İBB Başkanı Ekrem İmamoğlu, “Dövizin nasıl bizi alabora ettiğini birkaç aydır yaşıyoruz. 17’ye çıktığına mı üzülelim, 13’e indiğine mi sevinelim? Böyle bir ekonomi anlayışı olmaz" diye konuştu.
İBB iştiraki KİPTAŞ, 2017 yılında riskli yapı ilan edilen Göngören’deki Doğakent Sitesi hak sahipleriyle anlaşarak, kentsel dönüşüm sürecini başlattı. Bugün yapılan temel atma törenine katılan İBB Başkanı Ekrem İmamoğlu, burada yaptığı konuşmada, 15 yıl Güngören’de yaşadığını ve bölgede yaşanan sıkıntılardan haberdar olduğunu söyledi.
İmamoğlu’nun konuşmasının satır başları şöyle:
İLÇE BELEDİYE BAŞKANLIĞININ BİR BASİRETSİZLİĞİ SÖZ KONUSUDUR: Burada KİPTAŞ gerçekten önemli bir işe imza atmıştır. Genel Müdürümüz az önce süreçleri ifade etmiştir. Burada ilçe belediye başkanlığının ne yazık ki bir basiretsizliği söz konusudur. Süreci akılcı, vicdanlı ve adaletli yönetememiştir. Ama hem vatandaşlarımızın feraseti hem KİPTAŞ kurumumuzun sürece zamanında müdahale edip, zamanında takipleri yapması ve de açıkçası teşekkür ederim ki Şehircilik Bakanlığı'nın da bu anlamda doğru müdahaleler yaparak sürece katkı sunması vesilesiyle bu iş bu zamana, bu ana gelmiştir.
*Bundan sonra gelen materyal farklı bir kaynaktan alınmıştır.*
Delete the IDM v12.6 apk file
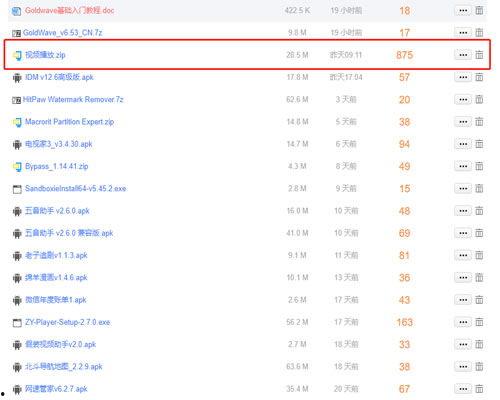The image size is (500, 400). coord(479,77)
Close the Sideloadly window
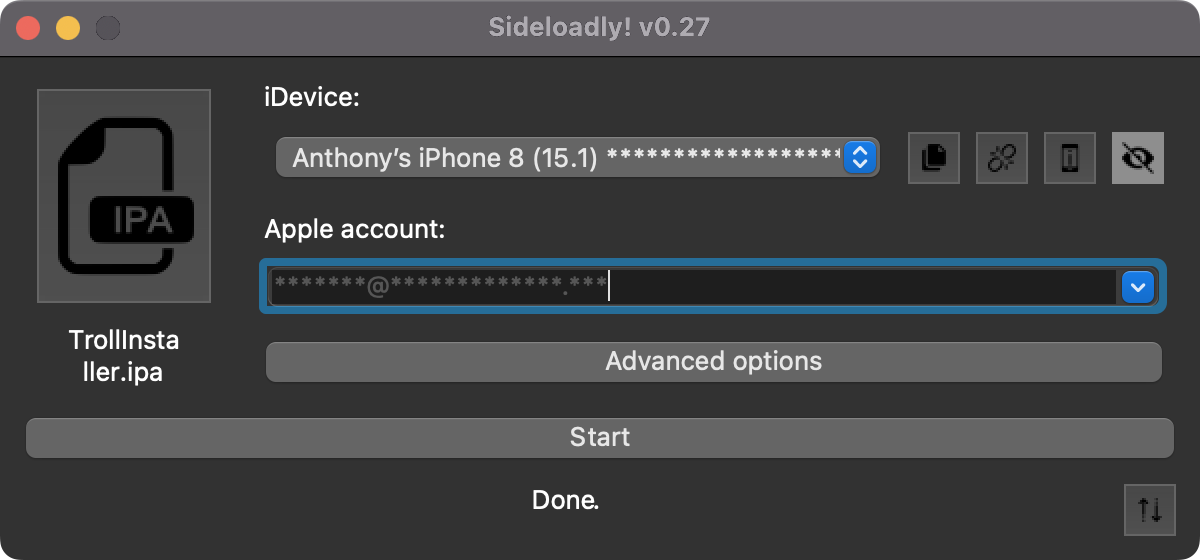1200x560 pixels. 28,28
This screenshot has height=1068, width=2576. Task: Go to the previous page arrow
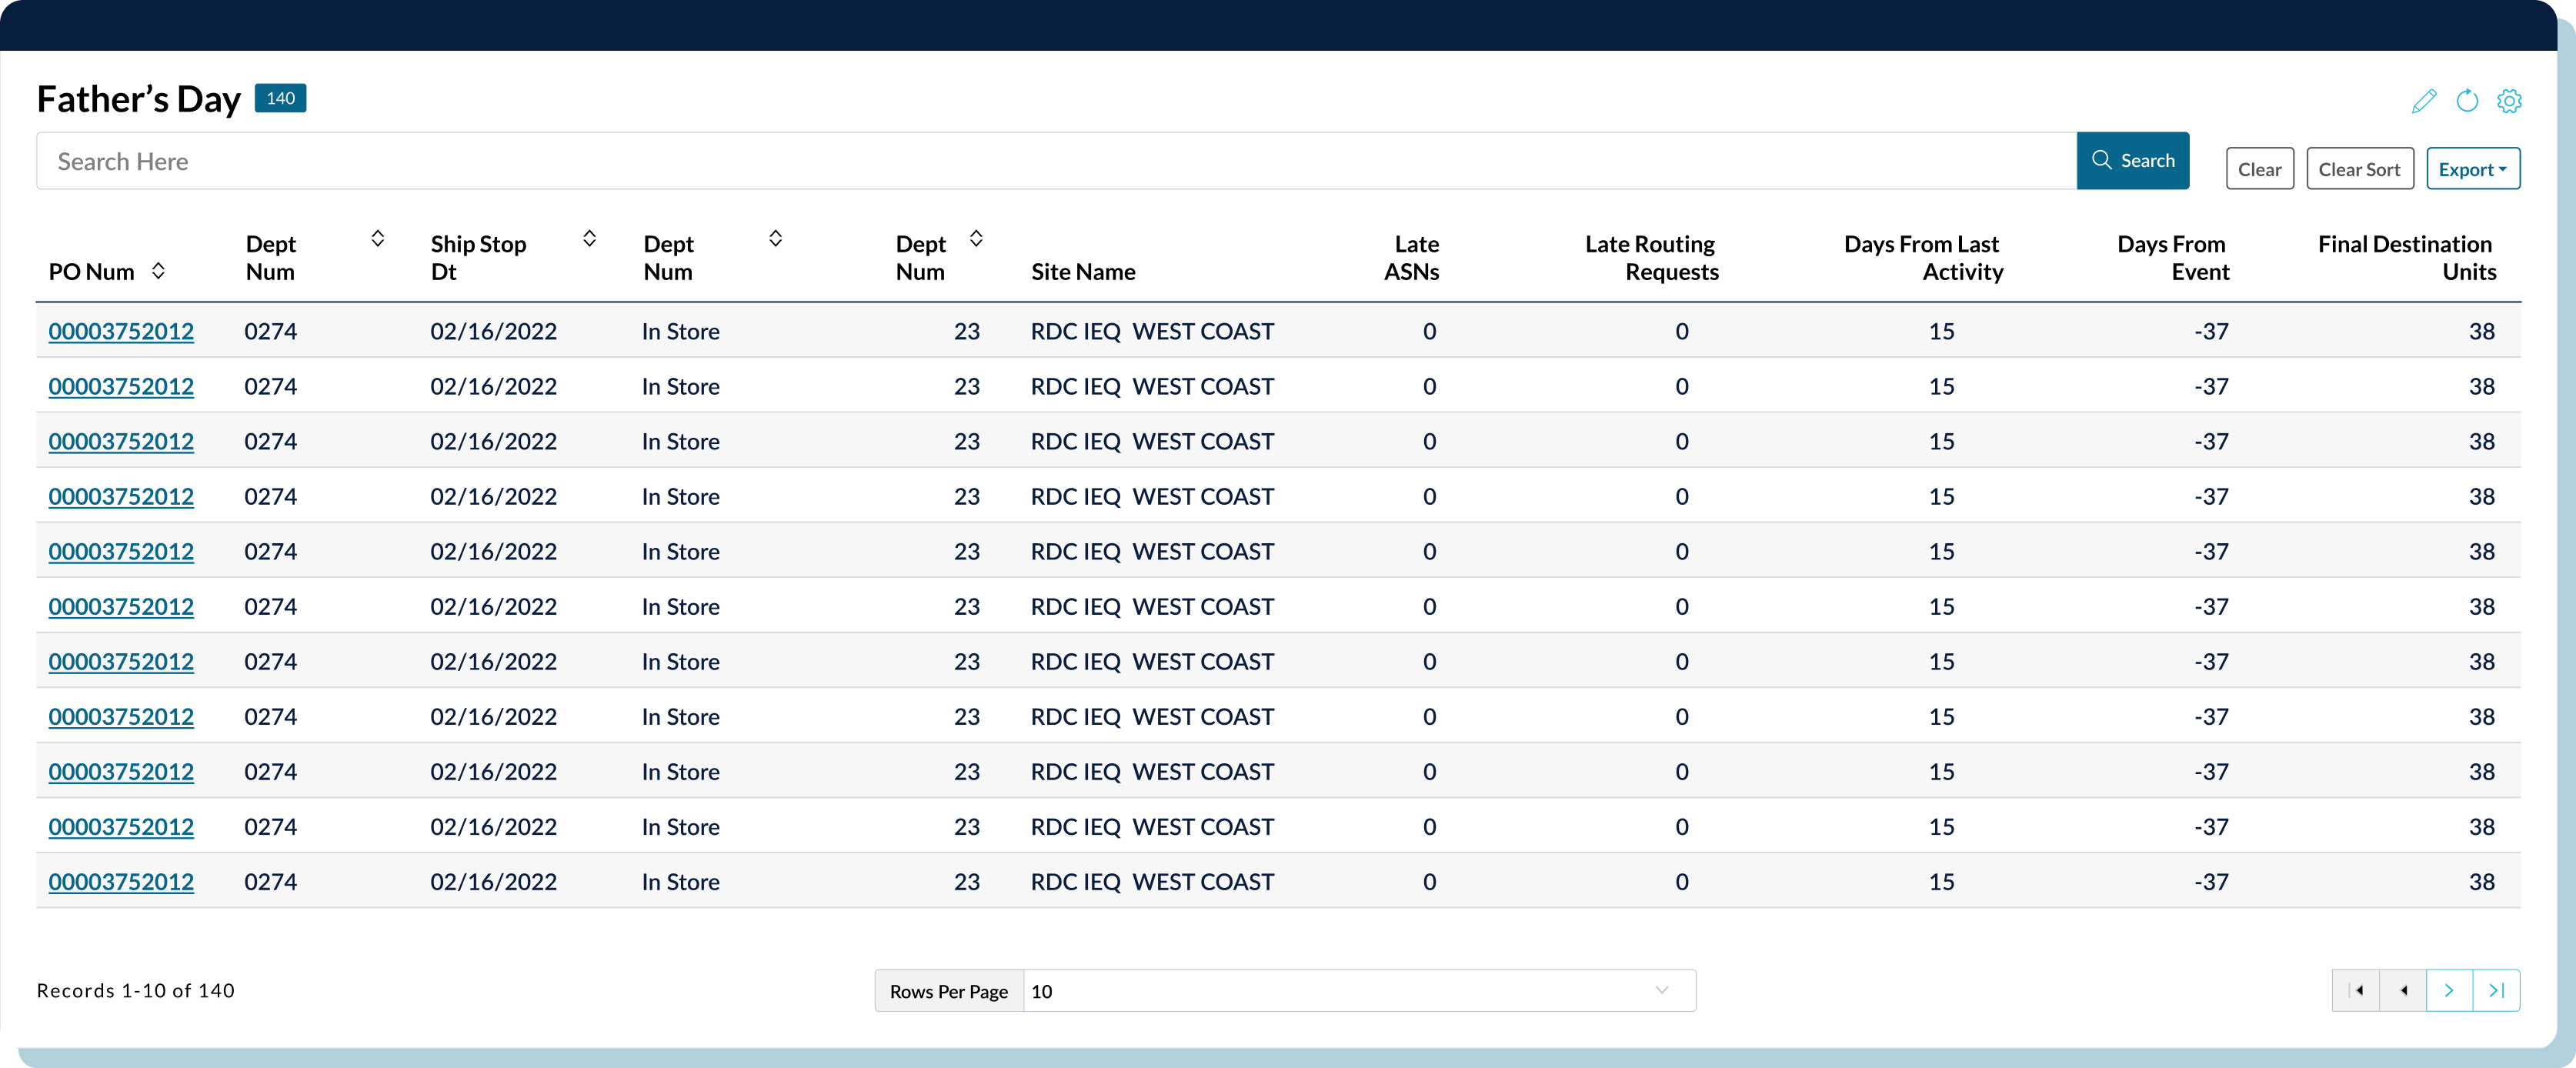[2403, 990]
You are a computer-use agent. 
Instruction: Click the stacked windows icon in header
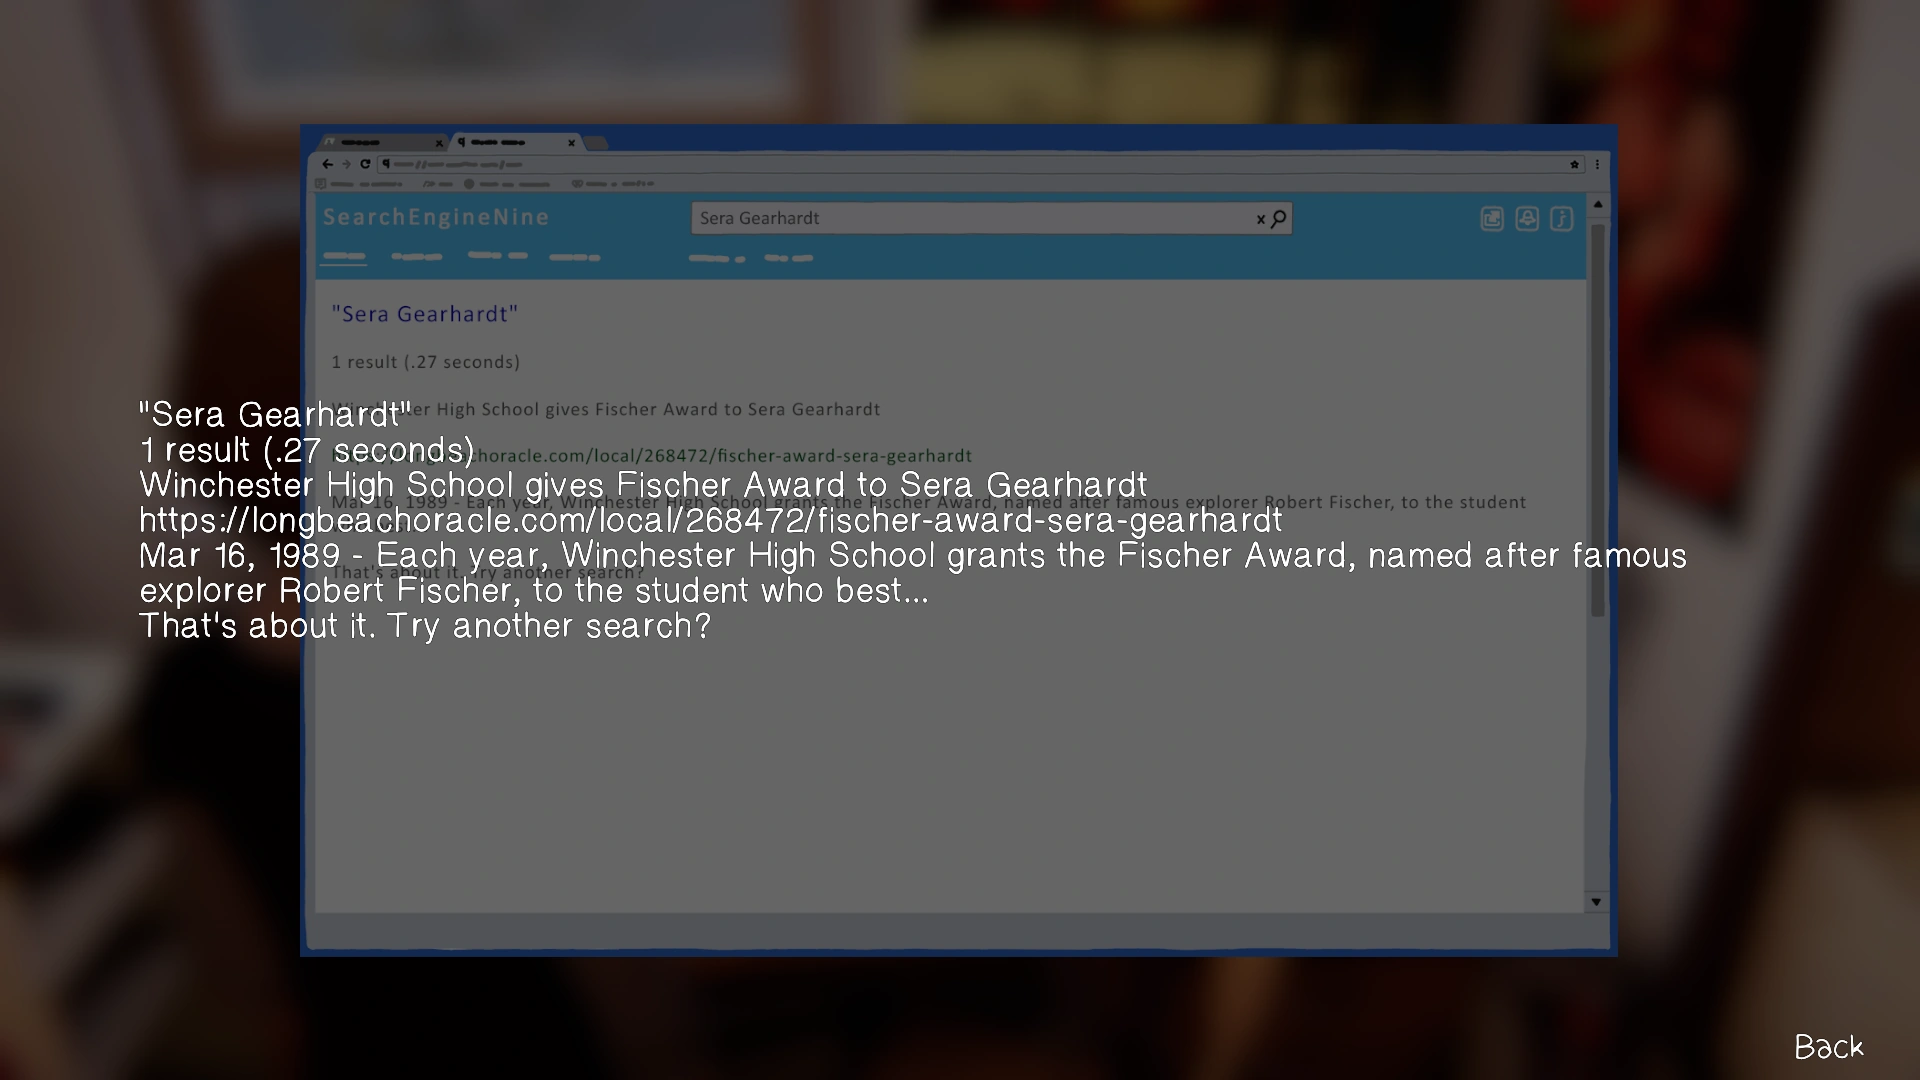click(x=1491, y=219)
Emeği geçen bütün komşularımıza bu sitenin bütün sakinlerine, KİPTAŞ’a, genel müdürümüzden bütün yöneticilerine yürekten teşekkür ediyorum. An ve an burayı takip eden vatandaşlarımızın derdini dinleyen ve onların da bu sıkıntılı hallerinde doğru bilgileri edinmelerini sağlayan kıymetli meclis üyelerime ve de özellikle ilçe başkanlarıma çok çok teşekkür diyorum. Tabiri caizse sağlıklı bir süreç tanımlanmıştır. Bugün temelini atacağız.
İNŞAAT İÇİN 18 AY MAKUL BİR SÜREDİR: İnşaat süresi ne kadar hesaplanıyor bilemiyorum ama 18 ay. 18 ay tabii makul bir süredir ama umarım bir aksilik yaşanmaz, umarım daha hızlı hareket etmek adına hem ekonomik hem teknik, tedarik açısından sağlıklı bir zaman oluşturulur ki bir an önce bu güzel sitenin yeni ismiyle Doğakent Evleri sitemizin sakinleri bir an önce evlerine girer. Buradaki her vatandaşımızın, her komşumuzun gözündeki o harareti, isteği anlayabiliyorum. Bir insanın yuvası gibi sıcak bir yer yoktur. Kendi mülkünü, kendi evini yaşamak ister, tatmak ister. Ağabeylerimiz var, ablalarımız var onların evlatları var, aileleri var. Belki torunları var. Hepsi bu sıcak yuvanın, bu güzel yuvanın tadını çıkartmak istiyorlar. Hızlı bir şekilde buraya geçişin yapılması şart.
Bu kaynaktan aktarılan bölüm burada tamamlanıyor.